Task item
Down to the final line, print each entry exactly.
(Beginning of Dataset records)
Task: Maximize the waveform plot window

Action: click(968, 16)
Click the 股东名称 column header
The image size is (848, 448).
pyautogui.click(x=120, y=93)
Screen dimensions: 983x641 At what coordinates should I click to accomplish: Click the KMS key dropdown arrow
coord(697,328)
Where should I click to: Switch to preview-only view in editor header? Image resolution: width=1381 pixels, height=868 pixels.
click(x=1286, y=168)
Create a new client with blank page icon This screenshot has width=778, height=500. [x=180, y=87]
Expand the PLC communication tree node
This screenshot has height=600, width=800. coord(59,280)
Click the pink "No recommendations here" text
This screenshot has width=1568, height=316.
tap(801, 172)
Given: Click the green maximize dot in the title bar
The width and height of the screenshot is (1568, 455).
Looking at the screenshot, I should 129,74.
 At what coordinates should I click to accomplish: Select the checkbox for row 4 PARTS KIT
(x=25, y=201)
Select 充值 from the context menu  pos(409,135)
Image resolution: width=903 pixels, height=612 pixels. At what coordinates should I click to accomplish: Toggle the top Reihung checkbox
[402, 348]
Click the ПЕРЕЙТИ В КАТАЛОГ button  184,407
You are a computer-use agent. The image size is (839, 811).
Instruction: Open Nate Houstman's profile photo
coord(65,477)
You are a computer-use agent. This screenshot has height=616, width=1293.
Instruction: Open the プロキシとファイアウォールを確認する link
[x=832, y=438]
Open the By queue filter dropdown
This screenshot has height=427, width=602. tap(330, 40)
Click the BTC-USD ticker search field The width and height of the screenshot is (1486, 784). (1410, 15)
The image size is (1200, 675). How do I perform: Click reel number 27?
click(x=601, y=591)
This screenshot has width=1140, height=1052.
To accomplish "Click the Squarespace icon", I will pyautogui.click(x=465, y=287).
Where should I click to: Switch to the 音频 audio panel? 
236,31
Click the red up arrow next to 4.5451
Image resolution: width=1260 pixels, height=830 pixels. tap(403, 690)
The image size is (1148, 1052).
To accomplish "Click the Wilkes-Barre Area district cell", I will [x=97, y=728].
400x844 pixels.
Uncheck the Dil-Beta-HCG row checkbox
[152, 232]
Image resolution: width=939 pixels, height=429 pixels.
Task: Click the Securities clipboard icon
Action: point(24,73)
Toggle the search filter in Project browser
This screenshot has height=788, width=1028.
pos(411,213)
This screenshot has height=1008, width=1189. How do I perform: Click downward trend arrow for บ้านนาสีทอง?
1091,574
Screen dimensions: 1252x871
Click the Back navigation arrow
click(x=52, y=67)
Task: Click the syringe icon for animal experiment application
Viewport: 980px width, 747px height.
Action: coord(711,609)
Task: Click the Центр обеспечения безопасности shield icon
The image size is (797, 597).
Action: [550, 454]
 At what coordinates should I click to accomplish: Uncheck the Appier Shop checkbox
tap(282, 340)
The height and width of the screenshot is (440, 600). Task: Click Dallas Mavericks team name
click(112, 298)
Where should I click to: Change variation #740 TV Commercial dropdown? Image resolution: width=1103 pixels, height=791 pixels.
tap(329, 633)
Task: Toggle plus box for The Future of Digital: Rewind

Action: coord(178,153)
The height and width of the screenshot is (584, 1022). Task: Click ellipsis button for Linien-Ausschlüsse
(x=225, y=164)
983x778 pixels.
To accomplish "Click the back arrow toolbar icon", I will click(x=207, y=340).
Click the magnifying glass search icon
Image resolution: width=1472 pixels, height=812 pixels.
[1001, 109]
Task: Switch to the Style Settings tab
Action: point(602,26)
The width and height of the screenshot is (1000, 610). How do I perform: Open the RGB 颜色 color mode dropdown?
(End of Dataset records)
Output for this task
Task: Maximize the waveform plot window

Action: click(968, 16)
Click the 股东名称 column header
The image size is (848, 448).
pyautogui.click(x=120, y=93)
Screen dimensions: 983x641 At what coordinates should I click to accomplish: Click the KMS key dropdown arrow
coord(697,328)
Where should I click to: Switch to preview-only view in editor header? Image resolution: width=1381 pixels, height=868 pixels.
click(x=1286, y=168)
Create a new client with blank page icon This screenshot has width=778, height=500. [x=180, y=87]
Expand the PLC communication tree node
This screenshot has height=600, width=800. coord(59,280)
Click the pink "No recommendations here" text
This screenshot has width=1568, height=316.
tap(801, 172)
Given: Click the green maximize dot in the title bar
The width and height of the screenshot is (1568, 455).
Looking at the screenshot, I should 129,74.
 At what coordinates should I click to accomplish: Select the checkbox for row 4 PARTS KIT
(x=25, y=201)
Select 充值 from the context menu  pos(409,135)
Image resolution: width=903 pixels, height=612 pixels. At what coordinates should I click to accomplish: Toggle the top Reihung checkbox
[402, 348]
Click the ПЕРЕЙТИ В КАТАЛОГ button  184,407
You are a computer-use agent. The image size is (839, 811).
Instruction: Open Nate Houstman's profile photo
coord(65,477)
You are a computer-use agent. This screenshot has height=616, width=1293.
Instruction: Open the プロキシとファイアウォールを確認する link
[x=832, y=438]
Open the By queue filter dropdown
This screenshot has height=427, width=602. tap(330, 40)
Click the BTC-USD ticker search field The width and height of the screenshot is (1486, 784). (1410, 15)
The image size is (1200, 675). How do I perform: Click reel number 27?
click(x=601, y=591)
This screenshot has width=1140, height=1052.
To accomplish "Click the Squarespace icon", I will pyautogui.click(x=465, y=287).
Where should I click to: Switch to the 音频 audio panel? 
236,31
Click the red up arrow next to 4.5451
Image resolution: width=1260 pixels, height=830 pixels. tap(403, 690)
The image size is (1148, 1052).
To accomplish "Click the Wilkes-Barre Area district cell", I will [x=97, y=728].
400x844 pixels.
Uncheck the Dil-Beta-HCG row checkbox
[152, 232]
Image resolution: width=939 pixels, height=429 pixels.
Task: Click the Securities clipboard icon
Action: point(24,73)
Toggle the search filter in Project browser
This screenshot has height=788, width=1028.
pos(411,213)
This screenshot has height=1008, width=1189. How do I perform: Click downward trend arrow for บ้านนาสีทอง?
1091,574
Screen dimensions: 1252x871
Click the Back navigation arrow
click(x=52, y=67)
Task: Click the syringe icon for animal experiment application
Viewport: 980px width, 747px height.
Action: coord(711,609)
Task: Click the Центр обеспечения безопасности shield icon
The image size is (797, 597).
Action: [550, 454]
 At what coordinates should I click to accomplish: Uncheck the Appier Shop checkbox
tap(282, 340)
The height and width of the screenshot is (440, 600). Task: Click Dallas Mavericks team name
click(112, 298)
Where should I click to: Change variation #740 TV Commercial dropdown? Image resolution: width=1103 pixels, height=791 pixels.
tap(329, 633)
Task: Toggle plus box for The Future of Digital: Rewind

Action: coord(178,153)
The height and width of the screenshot is (584, 1022). Task: Click ellipsis button for Linien-Ausschlüsse
(x=225, y=164)
983x778 pixels.
To accomplish "Click the back arrow toolbar icon", I will click(x=207, y=340).
Click the magnifying glass search icon
Image resolution: width=1472 pixels, height=812 pixels.
[1001, 109]
Task: Switch to the Style Settings tab
Action: point(602,26)
The width and height of the screenshot is (1000, 610). How do I perform: Open the RGB 颜色 color mode dropdown?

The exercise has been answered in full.